Why do some companies thrive while their competitors fail? According to business and leadership expert Simon Sinek, the key difference is the company’s purpose (or lack thereof). In Start With Why, Sinek explains how to build an organization that puts its values at the center of its business. The core concept is simple and straightforward: Great companies know why they’re in business, and that mission guides everything they do.
Sinek is an author, motivational speaker, and organizational consultant best known for his insights on leadership and business strategy. He rose to prominence with his TEDx Talk, “How Great Leaders Inspire Action,” which has received nearly 70 million views. He quickly followed that video with Start With Why (2009)—his first book and a global best seller.
We’ll start this guide by explaining why a core purpose or mission will make your company more successful than any product will. Then we’ll discuss how you can use that “why” to guide everything your company does and every decision you make. Finally, we’ll explore how you can stay focused on that mission as your company grows and evolves.
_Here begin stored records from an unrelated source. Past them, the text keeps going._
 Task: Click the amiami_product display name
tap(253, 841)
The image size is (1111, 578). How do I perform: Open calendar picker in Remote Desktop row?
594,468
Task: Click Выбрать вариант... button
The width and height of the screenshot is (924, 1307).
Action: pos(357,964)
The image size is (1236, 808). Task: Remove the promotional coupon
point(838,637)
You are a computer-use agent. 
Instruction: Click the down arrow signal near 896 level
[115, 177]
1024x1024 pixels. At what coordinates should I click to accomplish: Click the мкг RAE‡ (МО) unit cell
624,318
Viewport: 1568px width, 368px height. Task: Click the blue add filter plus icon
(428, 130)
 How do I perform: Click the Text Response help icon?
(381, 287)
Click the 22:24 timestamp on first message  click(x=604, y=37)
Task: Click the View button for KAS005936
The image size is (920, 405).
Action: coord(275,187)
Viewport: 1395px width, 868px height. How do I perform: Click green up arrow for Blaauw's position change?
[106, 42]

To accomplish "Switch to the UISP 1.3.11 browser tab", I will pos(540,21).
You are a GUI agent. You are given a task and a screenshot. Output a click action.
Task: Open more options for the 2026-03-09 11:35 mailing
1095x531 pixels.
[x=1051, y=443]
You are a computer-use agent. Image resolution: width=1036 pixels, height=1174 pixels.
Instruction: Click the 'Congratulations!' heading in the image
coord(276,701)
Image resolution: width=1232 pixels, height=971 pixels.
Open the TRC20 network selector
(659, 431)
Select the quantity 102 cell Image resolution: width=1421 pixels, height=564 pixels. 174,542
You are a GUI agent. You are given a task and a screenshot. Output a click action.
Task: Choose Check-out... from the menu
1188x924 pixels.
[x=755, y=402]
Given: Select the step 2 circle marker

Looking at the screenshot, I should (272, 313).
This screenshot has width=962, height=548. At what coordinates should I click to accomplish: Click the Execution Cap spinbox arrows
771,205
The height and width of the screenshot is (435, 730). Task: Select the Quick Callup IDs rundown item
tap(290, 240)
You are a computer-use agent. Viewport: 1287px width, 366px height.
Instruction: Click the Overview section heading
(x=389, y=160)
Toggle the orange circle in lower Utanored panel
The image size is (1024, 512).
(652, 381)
Our commentary will compare and contrast Sinek’s ideas with those in other influential business books, such as Purple Cow and No Rules Rules. We’ll also provide some actionable steps to help you start creating your own WHY-focused company.
Sinek begins by defining WHY, HOW, and WHAT in terms of a business. He also explains that your WHY must come first because it leads to your HOW and your WHAT.
The WHY: This is your company’s overarching vision and core belief. It’s the ultimate motivation behind your service or product, the mission you stand for, and the idea that gets you out of bed in the morning. In short, your WHY is the whole reason you’re in business.
The HOW: HOW refers to the steps you must take to achieve your WHY—the practical, operational knowledge that will bring your vision to life.
(Shortform note: Sinek provides additional guidance in Find Your Why. In that book, he suggests writing a purpose statement: a single sentence that describes the impact you want your company to have (your WHY) and the core action of your business (the HOW). For example, the Walt Disney Company’s mission statement includes “...to entertain, inform and inspire people around the globe (its impact) through the power of unparalleled storytelling (its core action)...”.)
The WHAT: Finally, your WHAT is the specific product or service you’re selling. It’s the tangible part of your company and therefore the easiest to identify.
(Shortform note: You can test your WHAT using what Eric Ries (The Lean Startup) calls a Minimum Viable Product (MVP). An MVP is a bare-bones prototype of the product you want to sell, which you make as quickly and cheaply as possible. Note that an MVP is not a final product; it’s just a means to collect data and feedback about your idea.)
In this section we’ll explain how your company’s WHY, HOW, and WHAT come together to create what Sinek calls the Golden Circle. We’ll then explain how your central WHY inspires both your customers and your employees. Finally, we’ll briefly explore the opposite situation: what happens when a business starts with WHAT, and why Sinek says such businesses are doomed to failure.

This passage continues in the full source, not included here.